In Scripture to remember is to act in light of what one knows. Remembering is not just being reacquainted with a fact one forgot, but responding in action based on what one knows.

In Genesis 8 we are told God remembered Noah on the ark. It is not that God suffered a memory lapse, but responded to His promise. We are told, in Exodus 20, to remember the Sabbath by keeping it holy. God told Israel to help the poor by remembering that they were slaves in Egypt. Remembering results in action.

Remembering what Christ said, remembering the Gospel, will produce action. For the women, notice how they responded when they were pointed from despair to hope, from mourning to joy. The memorial of the tomb is replaced by remembering Christ’s words.
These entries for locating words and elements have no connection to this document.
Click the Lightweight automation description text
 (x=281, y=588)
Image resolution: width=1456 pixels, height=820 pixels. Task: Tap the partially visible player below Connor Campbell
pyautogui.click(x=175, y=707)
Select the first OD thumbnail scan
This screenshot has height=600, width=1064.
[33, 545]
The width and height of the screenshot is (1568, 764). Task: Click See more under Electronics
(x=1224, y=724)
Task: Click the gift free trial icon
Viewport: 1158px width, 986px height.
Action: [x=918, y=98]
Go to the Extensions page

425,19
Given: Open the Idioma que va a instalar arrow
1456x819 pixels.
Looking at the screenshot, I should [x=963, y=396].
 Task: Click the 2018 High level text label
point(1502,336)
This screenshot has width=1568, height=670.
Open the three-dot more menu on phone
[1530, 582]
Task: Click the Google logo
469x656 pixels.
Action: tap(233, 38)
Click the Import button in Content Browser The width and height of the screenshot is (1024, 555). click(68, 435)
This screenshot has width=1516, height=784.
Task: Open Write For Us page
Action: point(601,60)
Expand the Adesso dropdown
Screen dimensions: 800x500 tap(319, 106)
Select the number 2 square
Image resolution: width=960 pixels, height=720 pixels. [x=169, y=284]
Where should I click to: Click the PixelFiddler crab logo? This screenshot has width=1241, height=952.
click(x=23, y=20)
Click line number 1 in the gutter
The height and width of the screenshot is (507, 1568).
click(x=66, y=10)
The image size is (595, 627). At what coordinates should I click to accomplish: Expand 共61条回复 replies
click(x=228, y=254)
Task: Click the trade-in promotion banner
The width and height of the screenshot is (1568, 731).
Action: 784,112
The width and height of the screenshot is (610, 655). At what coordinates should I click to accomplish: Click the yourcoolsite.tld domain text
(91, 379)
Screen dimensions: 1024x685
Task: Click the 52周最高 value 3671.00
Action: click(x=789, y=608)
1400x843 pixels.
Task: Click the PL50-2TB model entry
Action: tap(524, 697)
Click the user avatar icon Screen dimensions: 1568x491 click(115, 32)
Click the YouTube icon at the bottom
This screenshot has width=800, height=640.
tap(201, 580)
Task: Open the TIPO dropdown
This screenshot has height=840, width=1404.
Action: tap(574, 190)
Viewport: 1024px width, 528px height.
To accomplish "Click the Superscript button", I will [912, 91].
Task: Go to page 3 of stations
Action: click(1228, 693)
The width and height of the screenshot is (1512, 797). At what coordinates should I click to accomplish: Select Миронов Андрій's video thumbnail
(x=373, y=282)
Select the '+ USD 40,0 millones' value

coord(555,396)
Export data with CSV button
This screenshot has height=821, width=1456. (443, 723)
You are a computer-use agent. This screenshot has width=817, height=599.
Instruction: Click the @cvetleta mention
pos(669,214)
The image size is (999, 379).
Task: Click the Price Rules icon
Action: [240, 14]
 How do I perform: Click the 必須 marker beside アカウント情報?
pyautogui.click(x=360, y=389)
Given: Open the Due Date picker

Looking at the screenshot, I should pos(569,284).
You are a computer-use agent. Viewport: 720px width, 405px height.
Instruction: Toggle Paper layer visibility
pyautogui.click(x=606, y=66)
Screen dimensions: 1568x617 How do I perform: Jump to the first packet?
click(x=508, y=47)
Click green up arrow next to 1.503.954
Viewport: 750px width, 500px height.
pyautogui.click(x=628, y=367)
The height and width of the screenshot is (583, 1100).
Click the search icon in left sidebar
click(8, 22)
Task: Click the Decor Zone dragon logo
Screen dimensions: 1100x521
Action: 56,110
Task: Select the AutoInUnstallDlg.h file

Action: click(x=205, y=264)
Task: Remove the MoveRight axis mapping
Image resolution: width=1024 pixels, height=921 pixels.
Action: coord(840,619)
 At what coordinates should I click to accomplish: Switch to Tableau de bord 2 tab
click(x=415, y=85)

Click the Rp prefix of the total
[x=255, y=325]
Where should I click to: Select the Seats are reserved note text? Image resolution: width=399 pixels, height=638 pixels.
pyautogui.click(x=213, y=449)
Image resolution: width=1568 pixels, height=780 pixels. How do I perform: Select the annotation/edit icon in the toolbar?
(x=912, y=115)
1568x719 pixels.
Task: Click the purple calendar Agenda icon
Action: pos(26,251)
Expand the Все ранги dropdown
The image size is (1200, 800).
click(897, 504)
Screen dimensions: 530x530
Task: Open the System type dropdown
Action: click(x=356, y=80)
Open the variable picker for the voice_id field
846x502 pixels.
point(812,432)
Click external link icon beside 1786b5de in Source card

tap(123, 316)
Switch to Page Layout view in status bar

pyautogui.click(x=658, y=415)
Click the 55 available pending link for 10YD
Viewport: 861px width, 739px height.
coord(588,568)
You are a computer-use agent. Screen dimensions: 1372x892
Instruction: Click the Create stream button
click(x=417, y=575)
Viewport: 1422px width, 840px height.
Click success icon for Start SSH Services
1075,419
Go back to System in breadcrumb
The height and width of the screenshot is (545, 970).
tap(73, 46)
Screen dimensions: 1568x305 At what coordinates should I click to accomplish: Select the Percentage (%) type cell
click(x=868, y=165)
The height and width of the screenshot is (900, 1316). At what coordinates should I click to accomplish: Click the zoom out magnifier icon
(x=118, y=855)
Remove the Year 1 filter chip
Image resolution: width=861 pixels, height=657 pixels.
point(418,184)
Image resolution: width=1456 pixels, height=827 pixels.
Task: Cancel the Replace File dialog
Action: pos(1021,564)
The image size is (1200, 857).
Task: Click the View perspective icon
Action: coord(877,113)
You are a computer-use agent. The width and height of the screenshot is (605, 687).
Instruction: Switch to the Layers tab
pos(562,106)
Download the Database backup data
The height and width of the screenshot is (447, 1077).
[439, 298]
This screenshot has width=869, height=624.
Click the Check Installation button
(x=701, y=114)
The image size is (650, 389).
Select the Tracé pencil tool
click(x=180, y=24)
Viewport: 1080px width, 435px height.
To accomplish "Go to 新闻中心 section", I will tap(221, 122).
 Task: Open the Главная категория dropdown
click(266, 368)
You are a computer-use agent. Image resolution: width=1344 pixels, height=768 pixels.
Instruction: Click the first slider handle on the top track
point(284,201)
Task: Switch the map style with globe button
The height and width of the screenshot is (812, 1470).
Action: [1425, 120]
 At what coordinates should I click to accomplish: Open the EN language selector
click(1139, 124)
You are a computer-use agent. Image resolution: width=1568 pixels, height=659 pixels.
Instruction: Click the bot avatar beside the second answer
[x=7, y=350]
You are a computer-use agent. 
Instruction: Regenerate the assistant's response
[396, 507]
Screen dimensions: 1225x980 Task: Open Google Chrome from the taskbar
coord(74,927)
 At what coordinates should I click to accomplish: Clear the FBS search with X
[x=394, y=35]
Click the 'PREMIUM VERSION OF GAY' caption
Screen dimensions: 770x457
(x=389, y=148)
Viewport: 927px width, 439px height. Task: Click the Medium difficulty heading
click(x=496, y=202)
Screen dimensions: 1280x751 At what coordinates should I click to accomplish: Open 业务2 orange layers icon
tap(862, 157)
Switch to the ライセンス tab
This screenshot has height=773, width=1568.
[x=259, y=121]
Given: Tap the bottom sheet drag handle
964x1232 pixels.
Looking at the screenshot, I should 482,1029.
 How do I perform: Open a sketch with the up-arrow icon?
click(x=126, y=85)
Notice what that simple memory does: they leave the tomb behind and now speak; they tell others what they had seen. Even though it appears as nonsense to those listening, they speak. But despite the foolishness of the truth of the Gospel, Peter ran to the tomb to see that it was empty. The joy of remembering the Gospel must spill out into what we say.

Don’t believe a partial Gospel. Don’t live in the twilight land between Good Friday and Resurrection morning.

On Good Friday the message was transmitted: GOD DEFEATED. Then the fog of despair settled over all the disciples for several days. On Easter the fog lifted and message was completed: GOD DEFEATED THE ENEMY. Suddenly the defeat of God in Jesus Christ becomes the defeat of sin and death by God in Jesus Christ. Suddenly it becomes clear that God is not the conquered, but the conqueror. God is not the one who is overcome, but the one who has overcome all things. God is not the victim only, but the victor.